* **AIM OF THE EXERCISE**: Substitute "screen capture" for "screenshot" in everything from the line containing "1097x708 pixels. Task: Open" down to the end of the listing below, leaving all else unchanged. Omit the pictures from your answer.

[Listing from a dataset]
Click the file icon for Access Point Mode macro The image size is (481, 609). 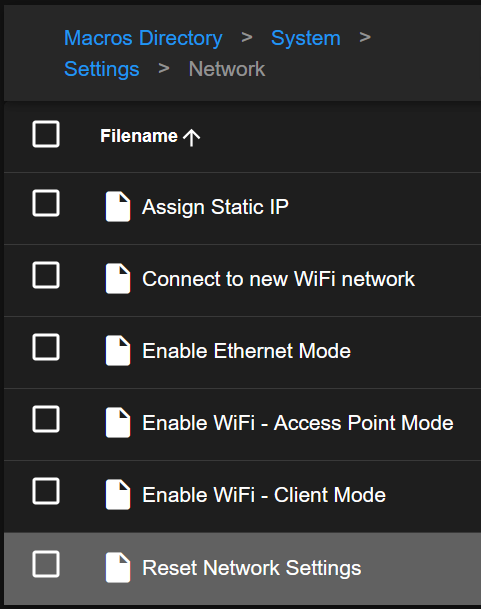point(118,423)
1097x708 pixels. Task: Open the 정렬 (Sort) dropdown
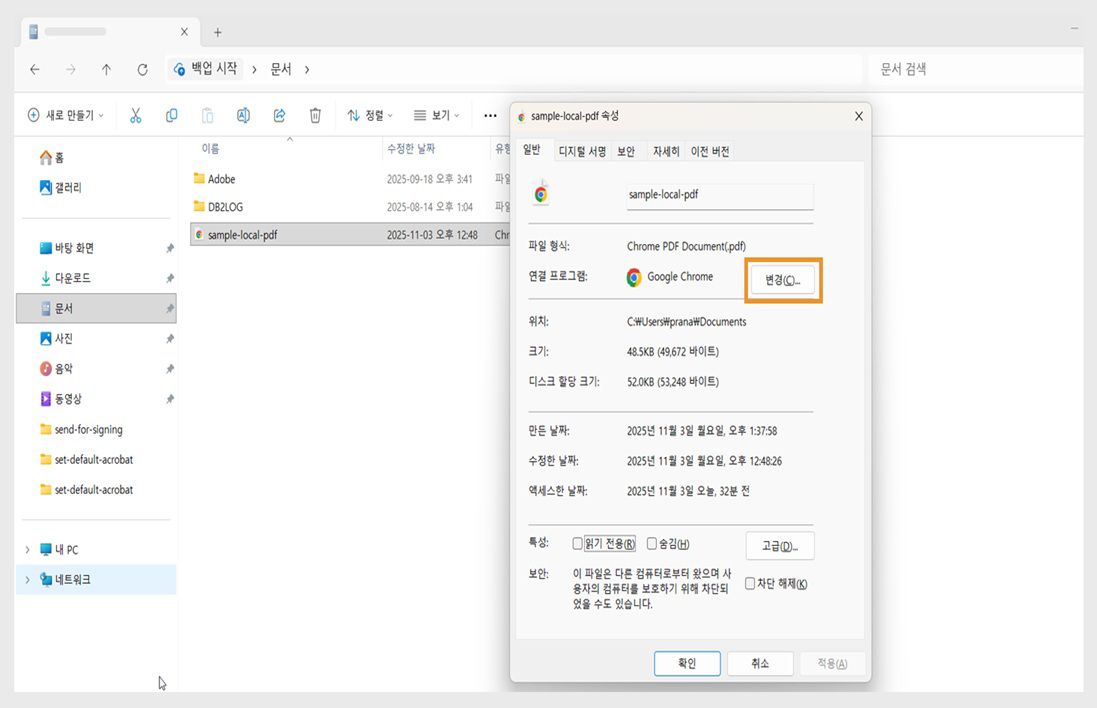click(x=371, y=115)
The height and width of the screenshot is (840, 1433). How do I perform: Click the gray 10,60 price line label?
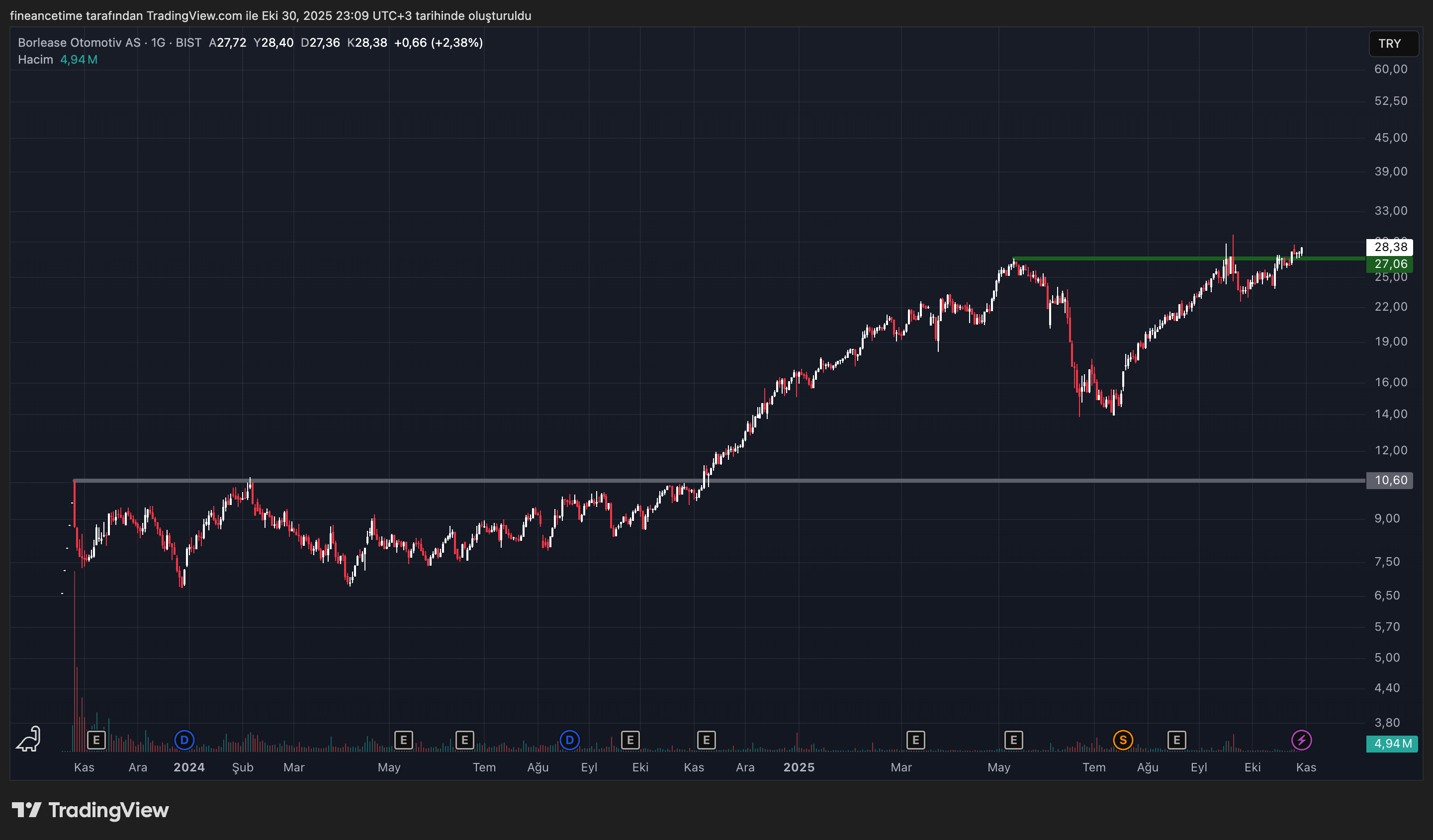coord(1390,480)
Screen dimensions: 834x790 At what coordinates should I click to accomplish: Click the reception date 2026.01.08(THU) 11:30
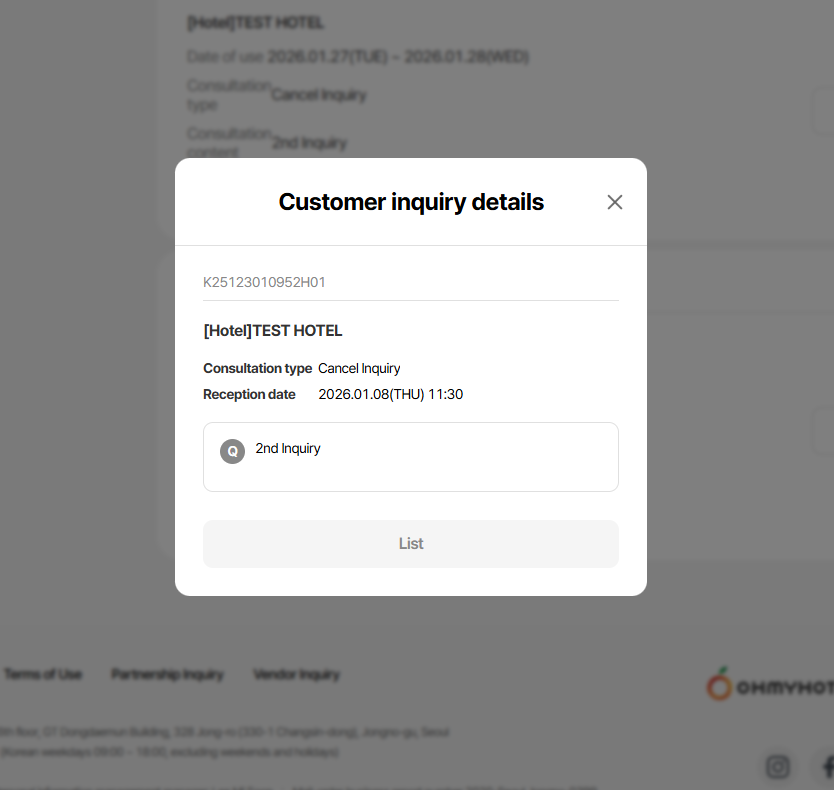coord(390,395)
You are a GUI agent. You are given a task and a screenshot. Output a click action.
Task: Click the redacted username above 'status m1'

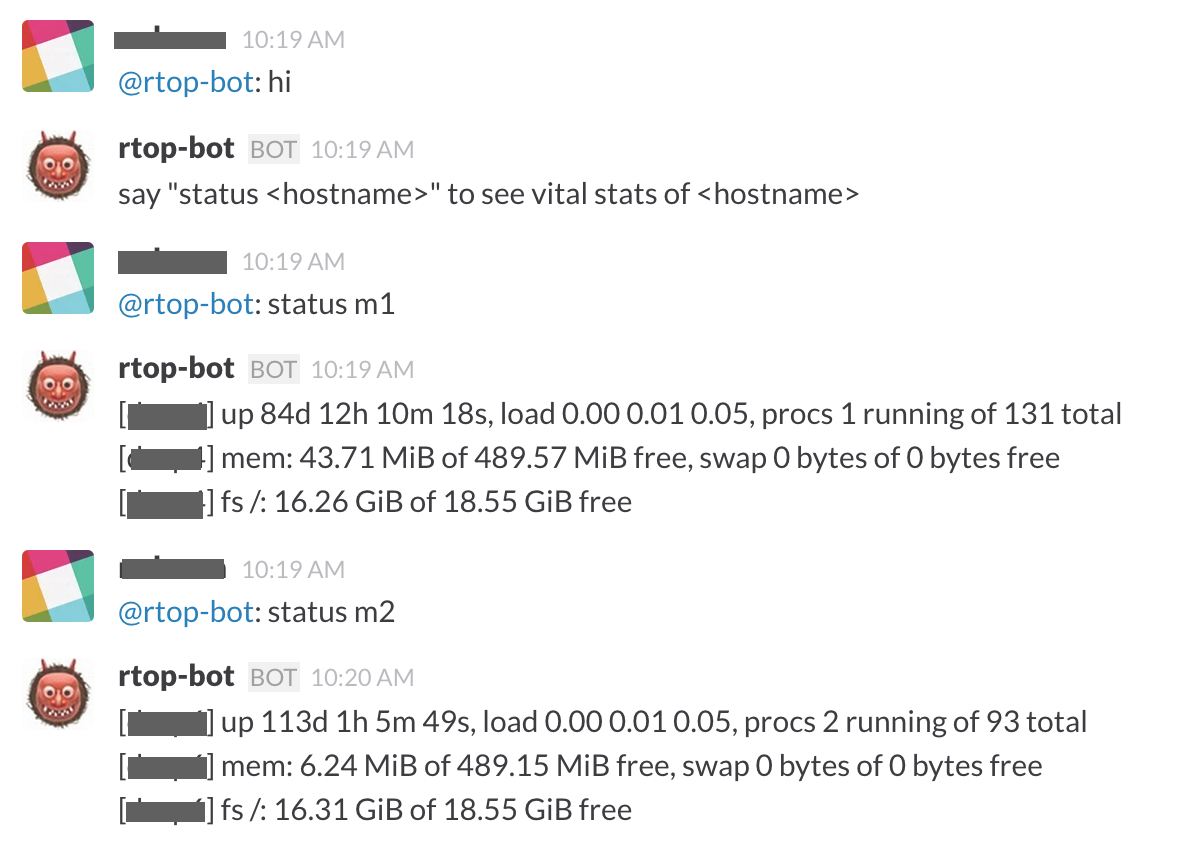point(173,261)
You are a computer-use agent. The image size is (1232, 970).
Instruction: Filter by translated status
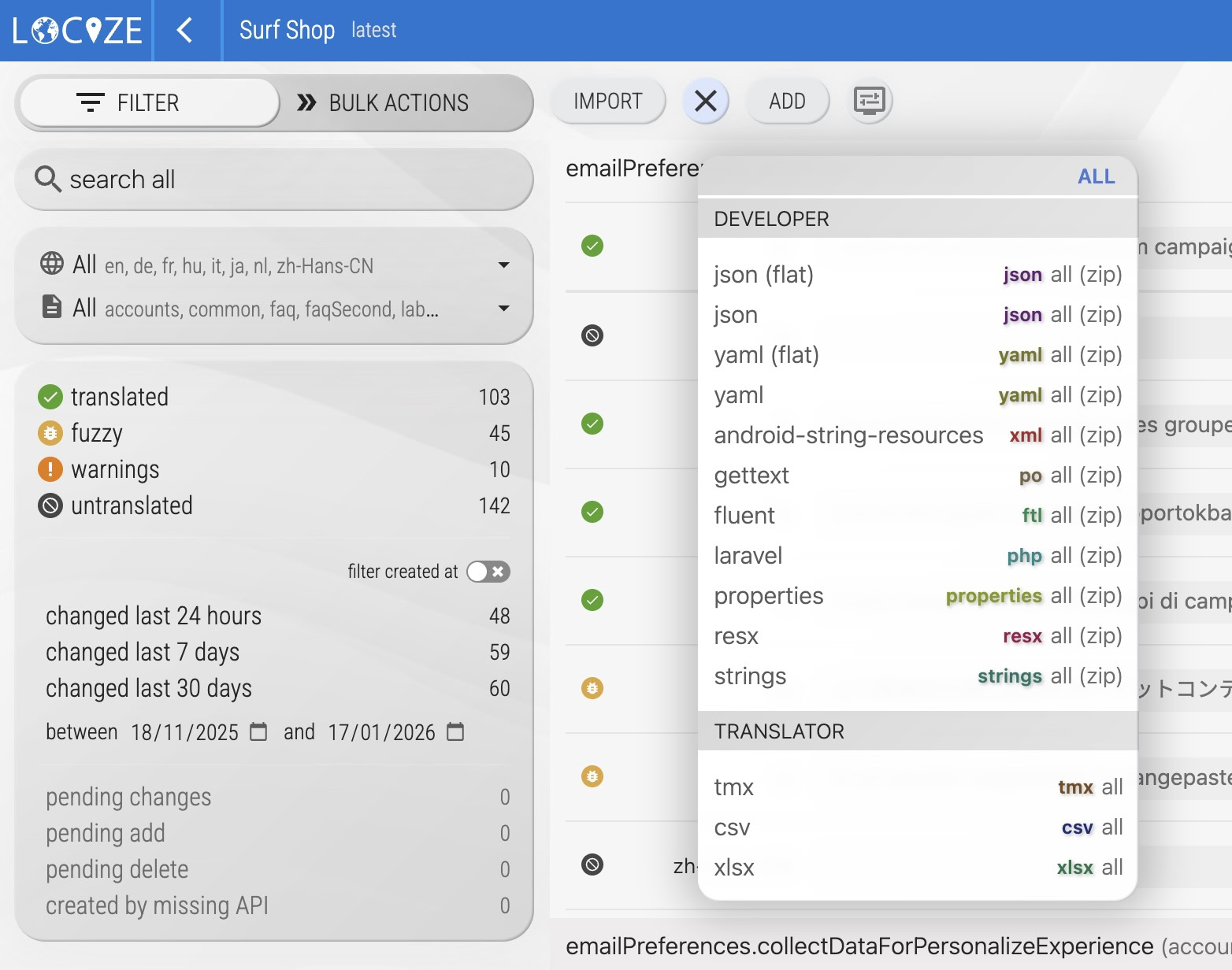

* **ANSWER TO THIS EXERCISE**:
1097x708 pixels. Task: Open the 정렬 (Sort) dropdown
click(x=371, y=115)
The height and width of the screen capture is (840, 1433). How do I perform: Click the gray 10,60 price line label?
coord(1390,480)
Screen dimensions: 834x790 At what coordinates should I click to accomplish: Click the reception date 2026.01.08(THU) 11:30
coord(390,395)
You are a GUI agent. You are given a task and a screen capture. Output a click action.
Task: Click the redacted username above 'status m1'

point(173,261)
You are a computer-use agent. The image size is (1232, 970).
Instruction: Filter by translated status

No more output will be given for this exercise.